October 24, 2005

Veg history answer

Like I mentioned before, here is a post of an answer for my vegetation history class.  The question: Does history matter?  In other words, do we need to know about events in the past to understand the present?
     History matters.  We do need to know about events in the past to understand the present, but even more, we need to understand the past to understand the present, and the future.  Understanding sequences of events that shaped the past or variables that interacted to cause events in the past will help us better understand the present.  
     The diversity of the Amazon rainforest is a pertinent question that involves the understanding of history.  If we can understand what caused the Amazon to become so diverse, then we understand the present condition better and can possibly plan for the future.  Adams and Woodward (1989) assert that diversity is controlled by modern-day net primary productivity.  However, they state in their introduction that, “ differences in species richness between three northern temperate regions, Europe, eastern North America and eastern Asia, can be mainly explained in terms of present-day climate factors … without the need to invoke the historical explanation.”     They conclude that history does not matter, because strikingly similar patterns in the productivity-richness pattern occur on various continents, separated by vast oceans.  Therefore whatever happened in these various places in the past certainly did not make any difference in what we see there now.
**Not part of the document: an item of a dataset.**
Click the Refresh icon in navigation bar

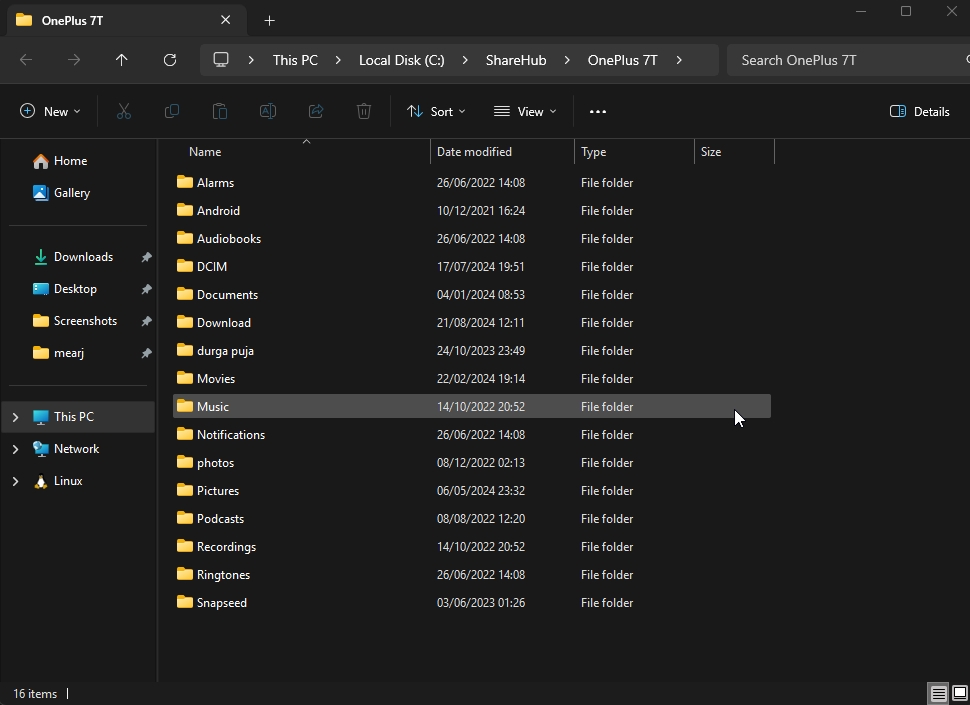(x=170, y=60)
     McGlone (1996) has another argument.  He argues that, “A close relationship between climate and species richness is observable only at regional scales and results mainly from the influence of glacial-interglacial climatic cycles in determining the regional species pool.”  In other words, McGlone refutes Adams and Woodward’s hypothesis by saying that it is important what plants existed on each continent in the past, and what happened to those plants as climate changed.  McGlone argues that both the plants you start out with and the type of climatic changes they have to deal with all help to give us our modern-day assemblages.  He also reminds us that, “Ecological and biogeographical processes work continuously through time, and the current situation must reflect past ecologies.”
     Another author who advocates for the past is Retallack (2001).  In his paper, Retallack poses a lofty argument that Cenozoic climate change was driven by the expansion of the grasslands and the co-evolution of grasslands and grazers.  Throughout his paper, Retallack argues that grasslands have the ability to control global climate by being carbon sinks, fertilizers, dehumidifiers, and fire starters.  Besides his point that grasslands are important to climate change, Retallack reinforces the argument that understanding history is important for understanding the present.  An underlying point of his paper is that we need to understand what caused the Cenozoic global cooling that lead to the recent ice ages in order to understand our present situation, and what might happen in the future.  
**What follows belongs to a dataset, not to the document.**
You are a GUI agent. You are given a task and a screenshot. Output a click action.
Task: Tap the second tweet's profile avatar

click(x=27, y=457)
     Leopold and Denton (1987) use grassland development to make a strong argument that history is important.  They study the development of grasslands in western North America, and the differences between the Great Plains, Rocky Mountains and Columbia Plateaus grasslands through time.  They state that, “The biogeographic, physical, and climatic contrasts of these regions imply that their historical development must have been very different.”  In comparing the evolution of grasslands over the western U.S., they found stark differences between the three regions over time.  Their conclusion: the regions had to have something different happen to them in the past, and that past affected what we see in those areas today.  
     Lastly, Whitlock and Bartlein (1993) show that history matters in the paleoecologic record of the northern Rocky Mountains.  They conclude that vegetation and climate changes in the northern Rockies during the Holocene were due, at least in part, to changes in summer insolation.  Knowing things like this about the past can help us understand why conditions are as they are today.